= Your assignment =
From the entries below, return exactly the lines beginning at the one that contains "Être bénévole à" and ending at the one that contains "Flux RSS (1681, 858)", both of them included, and only those lines.

── Data extracts ──

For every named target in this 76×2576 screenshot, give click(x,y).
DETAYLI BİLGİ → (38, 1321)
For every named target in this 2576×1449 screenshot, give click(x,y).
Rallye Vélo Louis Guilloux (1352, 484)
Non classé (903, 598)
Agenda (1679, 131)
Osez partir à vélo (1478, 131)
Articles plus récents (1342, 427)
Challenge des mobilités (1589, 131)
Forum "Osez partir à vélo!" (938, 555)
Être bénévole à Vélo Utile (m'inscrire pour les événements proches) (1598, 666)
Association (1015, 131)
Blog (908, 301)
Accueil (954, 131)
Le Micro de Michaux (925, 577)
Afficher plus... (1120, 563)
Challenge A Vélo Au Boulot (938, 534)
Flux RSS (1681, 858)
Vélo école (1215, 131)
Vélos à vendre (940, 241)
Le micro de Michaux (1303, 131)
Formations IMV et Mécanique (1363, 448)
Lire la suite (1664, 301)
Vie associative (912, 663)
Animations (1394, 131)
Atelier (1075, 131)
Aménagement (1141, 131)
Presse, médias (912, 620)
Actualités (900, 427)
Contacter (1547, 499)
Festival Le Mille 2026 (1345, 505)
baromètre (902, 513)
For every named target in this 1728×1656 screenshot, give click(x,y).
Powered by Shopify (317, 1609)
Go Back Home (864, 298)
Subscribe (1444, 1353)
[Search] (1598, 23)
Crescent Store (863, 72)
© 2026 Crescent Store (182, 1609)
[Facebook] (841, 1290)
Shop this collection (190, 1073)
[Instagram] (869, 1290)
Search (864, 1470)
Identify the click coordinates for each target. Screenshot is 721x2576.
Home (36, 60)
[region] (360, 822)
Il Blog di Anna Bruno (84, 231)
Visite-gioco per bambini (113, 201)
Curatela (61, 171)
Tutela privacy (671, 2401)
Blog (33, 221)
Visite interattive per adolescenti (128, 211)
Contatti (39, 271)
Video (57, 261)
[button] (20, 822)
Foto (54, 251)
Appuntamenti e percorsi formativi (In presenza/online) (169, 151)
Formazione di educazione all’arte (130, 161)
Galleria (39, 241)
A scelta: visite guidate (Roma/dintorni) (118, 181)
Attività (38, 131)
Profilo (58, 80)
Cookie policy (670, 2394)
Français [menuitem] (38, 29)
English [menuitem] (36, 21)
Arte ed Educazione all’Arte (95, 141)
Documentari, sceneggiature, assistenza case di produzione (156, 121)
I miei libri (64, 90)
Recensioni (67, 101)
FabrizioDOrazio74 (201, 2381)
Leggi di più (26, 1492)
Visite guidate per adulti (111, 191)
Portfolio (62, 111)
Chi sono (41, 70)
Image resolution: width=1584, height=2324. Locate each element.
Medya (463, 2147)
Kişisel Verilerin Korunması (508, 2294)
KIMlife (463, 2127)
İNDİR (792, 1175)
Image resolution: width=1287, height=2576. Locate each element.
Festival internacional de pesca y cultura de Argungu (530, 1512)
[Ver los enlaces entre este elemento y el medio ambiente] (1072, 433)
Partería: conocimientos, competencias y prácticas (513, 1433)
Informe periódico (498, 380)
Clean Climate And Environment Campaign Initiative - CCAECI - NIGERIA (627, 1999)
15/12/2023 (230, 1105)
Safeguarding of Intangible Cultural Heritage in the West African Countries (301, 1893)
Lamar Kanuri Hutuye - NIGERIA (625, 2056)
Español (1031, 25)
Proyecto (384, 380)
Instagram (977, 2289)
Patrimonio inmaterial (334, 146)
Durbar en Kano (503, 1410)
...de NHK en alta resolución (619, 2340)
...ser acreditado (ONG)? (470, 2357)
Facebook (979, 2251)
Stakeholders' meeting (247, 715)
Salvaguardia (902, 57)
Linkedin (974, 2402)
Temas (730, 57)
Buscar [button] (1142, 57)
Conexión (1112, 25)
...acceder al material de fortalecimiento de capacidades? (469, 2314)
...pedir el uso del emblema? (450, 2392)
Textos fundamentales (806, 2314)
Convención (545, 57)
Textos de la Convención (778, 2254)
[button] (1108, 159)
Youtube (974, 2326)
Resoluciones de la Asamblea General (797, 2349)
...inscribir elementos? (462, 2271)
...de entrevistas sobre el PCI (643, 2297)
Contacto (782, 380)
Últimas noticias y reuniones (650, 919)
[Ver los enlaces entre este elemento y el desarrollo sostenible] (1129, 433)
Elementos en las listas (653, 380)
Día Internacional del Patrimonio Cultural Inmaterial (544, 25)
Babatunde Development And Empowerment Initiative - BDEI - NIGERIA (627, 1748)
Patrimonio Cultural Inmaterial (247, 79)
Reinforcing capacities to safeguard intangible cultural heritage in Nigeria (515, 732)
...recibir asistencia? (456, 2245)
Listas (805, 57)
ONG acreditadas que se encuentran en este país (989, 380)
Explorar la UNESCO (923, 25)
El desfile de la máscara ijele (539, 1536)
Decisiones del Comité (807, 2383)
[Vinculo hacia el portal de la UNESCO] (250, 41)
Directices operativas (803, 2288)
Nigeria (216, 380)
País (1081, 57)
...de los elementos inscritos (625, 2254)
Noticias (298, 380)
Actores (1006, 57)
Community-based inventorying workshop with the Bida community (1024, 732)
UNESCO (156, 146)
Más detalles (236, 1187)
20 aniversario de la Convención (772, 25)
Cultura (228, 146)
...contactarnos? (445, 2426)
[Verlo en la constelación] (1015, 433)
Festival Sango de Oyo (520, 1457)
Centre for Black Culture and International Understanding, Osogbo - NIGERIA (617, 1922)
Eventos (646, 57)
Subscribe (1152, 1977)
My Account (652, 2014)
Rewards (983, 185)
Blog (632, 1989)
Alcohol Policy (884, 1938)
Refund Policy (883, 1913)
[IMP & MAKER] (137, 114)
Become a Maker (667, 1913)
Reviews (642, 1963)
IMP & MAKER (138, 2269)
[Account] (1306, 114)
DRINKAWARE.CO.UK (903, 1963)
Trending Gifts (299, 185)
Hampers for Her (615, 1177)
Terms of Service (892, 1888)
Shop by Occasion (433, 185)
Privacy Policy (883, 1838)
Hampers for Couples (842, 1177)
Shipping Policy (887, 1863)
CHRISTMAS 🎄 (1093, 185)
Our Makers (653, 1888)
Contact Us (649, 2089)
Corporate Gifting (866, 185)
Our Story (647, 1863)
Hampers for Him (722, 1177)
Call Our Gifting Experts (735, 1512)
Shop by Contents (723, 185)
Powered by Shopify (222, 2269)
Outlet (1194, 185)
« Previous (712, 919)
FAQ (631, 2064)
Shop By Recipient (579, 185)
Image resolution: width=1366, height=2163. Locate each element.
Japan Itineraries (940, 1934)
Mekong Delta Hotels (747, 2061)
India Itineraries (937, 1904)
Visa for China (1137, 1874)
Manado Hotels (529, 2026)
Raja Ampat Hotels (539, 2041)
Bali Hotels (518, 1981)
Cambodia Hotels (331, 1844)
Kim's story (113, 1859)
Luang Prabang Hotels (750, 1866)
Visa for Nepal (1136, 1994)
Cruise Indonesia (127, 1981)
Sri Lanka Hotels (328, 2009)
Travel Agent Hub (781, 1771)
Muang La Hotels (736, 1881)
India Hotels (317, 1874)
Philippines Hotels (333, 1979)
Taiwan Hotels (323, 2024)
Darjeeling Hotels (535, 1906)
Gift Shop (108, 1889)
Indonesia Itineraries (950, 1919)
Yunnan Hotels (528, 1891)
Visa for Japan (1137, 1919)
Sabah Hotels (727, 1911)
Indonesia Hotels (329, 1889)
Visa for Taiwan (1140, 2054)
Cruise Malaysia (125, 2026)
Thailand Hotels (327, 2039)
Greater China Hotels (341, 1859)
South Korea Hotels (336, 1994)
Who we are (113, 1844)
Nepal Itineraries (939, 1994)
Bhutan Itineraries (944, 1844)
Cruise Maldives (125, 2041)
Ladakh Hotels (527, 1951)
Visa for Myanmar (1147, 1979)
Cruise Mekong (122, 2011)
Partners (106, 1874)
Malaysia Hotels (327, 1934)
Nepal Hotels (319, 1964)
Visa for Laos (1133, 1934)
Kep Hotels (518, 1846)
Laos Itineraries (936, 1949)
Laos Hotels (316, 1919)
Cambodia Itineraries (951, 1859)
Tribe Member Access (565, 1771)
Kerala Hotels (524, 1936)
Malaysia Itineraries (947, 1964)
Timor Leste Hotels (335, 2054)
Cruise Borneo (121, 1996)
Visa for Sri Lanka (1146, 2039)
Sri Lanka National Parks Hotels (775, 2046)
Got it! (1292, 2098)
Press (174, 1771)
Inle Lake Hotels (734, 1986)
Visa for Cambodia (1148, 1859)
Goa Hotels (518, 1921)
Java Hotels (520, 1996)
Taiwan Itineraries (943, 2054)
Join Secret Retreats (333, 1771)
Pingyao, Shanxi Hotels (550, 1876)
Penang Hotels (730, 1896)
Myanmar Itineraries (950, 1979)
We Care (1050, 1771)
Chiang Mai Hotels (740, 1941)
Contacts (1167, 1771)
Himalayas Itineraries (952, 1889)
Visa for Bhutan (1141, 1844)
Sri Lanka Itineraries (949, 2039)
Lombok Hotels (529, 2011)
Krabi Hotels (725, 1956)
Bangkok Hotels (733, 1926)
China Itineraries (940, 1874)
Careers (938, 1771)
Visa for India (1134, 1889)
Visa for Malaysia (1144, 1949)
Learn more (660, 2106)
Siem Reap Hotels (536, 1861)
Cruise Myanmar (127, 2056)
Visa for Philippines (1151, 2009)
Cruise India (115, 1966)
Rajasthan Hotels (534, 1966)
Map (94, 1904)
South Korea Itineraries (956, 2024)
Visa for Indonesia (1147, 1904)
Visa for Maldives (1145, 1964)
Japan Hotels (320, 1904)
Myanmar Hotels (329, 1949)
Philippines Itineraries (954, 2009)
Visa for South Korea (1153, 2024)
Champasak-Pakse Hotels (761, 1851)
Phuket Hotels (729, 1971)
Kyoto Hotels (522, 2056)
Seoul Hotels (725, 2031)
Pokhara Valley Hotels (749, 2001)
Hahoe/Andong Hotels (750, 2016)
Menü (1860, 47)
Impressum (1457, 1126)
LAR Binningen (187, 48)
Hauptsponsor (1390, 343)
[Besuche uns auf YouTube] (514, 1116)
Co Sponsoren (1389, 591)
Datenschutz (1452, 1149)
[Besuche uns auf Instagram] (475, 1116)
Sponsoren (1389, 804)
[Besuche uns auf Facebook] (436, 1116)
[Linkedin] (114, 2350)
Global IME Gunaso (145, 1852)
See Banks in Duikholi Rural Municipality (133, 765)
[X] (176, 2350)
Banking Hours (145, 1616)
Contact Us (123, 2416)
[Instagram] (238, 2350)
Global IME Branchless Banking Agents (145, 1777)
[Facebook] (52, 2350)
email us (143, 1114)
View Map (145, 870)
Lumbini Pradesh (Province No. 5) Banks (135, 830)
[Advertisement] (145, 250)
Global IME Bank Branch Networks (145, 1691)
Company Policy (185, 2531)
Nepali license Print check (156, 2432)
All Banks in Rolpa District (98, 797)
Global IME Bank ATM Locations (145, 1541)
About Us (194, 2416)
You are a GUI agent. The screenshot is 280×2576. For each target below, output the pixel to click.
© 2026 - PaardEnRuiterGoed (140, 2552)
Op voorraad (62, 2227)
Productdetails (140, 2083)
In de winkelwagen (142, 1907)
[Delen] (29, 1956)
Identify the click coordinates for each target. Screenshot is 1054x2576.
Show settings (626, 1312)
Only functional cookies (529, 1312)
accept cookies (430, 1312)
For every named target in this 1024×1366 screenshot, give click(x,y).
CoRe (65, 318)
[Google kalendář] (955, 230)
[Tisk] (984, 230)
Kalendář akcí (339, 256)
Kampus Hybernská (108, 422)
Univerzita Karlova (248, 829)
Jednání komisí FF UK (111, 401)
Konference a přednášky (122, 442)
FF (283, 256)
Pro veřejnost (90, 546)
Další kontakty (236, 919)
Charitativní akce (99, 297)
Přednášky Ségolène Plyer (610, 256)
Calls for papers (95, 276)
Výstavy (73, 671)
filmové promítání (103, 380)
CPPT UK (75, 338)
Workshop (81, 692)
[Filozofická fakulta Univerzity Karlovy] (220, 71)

───

= Response =
Être bénévole à Vélo Utile (m'inscrire pour les événements proches) (1598, 666)
Association (1015, 131)
Blog (908, 301)
Accueil (954, 131)
Le Micro de Michaux (925, 577)
Afficher plus... (1120, 563)
Challenge A Vélo Au Boulot (938, 534)
Flux RSS (1681, 858)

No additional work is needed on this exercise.